Freed was further cited for his research on nuclear spin waves in spin-polarized hydrogen atoms, a collaborative investigation with David Lee, Cornell professor of physics and 1996 Nobel laureate in physics. They demonstrated that while hydrogen atoms at ultra-low temperatures (around 0.1 degree above absolute zero) behave randomly as an ideal gas, when their nuclear spins become oriented in the same direction, these same atoms exhibit long-range cooperative quantum effects. In short, the nuclear spins collectively behave in a cooperative fashion even while individual atoms behave randomly.

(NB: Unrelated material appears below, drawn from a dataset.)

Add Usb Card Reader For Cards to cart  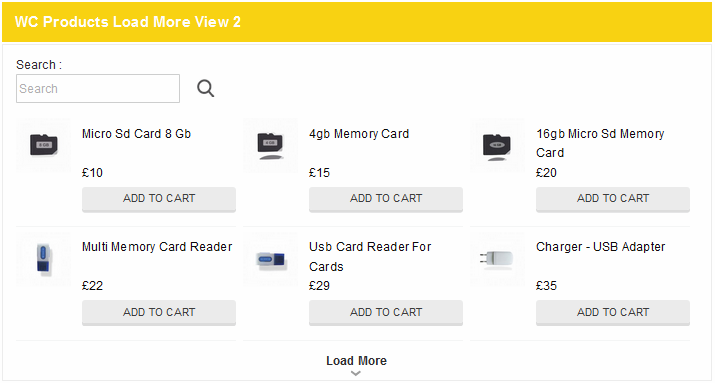coord(386,313)
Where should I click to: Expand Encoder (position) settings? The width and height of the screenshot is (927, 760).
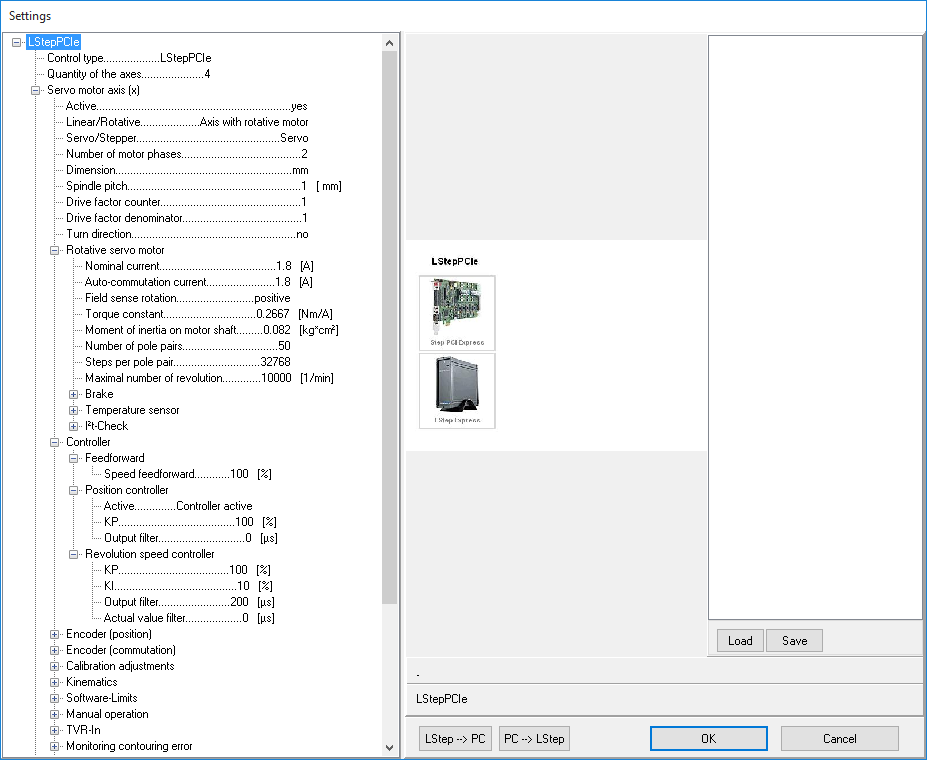point(55,634)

Freed is a fellow of the American Physical Society, a member of the American Chemical Society and a fellow of the American Academy of Arts and Sciences. He has served on the editorial boards of the Journal of Physical Chemistry, the Journal of Chemical Physics and of Chemical Physics Letters. He has been an Alfred P. Sloan Foundation Fellow and a John Simon Guggenheim Memorial Fellow. He received the ACS Buck-Whitney Award, the Bruker Award of the Chemical Society, U.K., and the Gold Medal Award of the International Electron Spin Resonance Society.
The Langmuir Prize was established in 1964 to recognize and encourage outstanding interdisciplinary research in chemistry and physics. It is awarded to a chemist or a physicist in alternating years.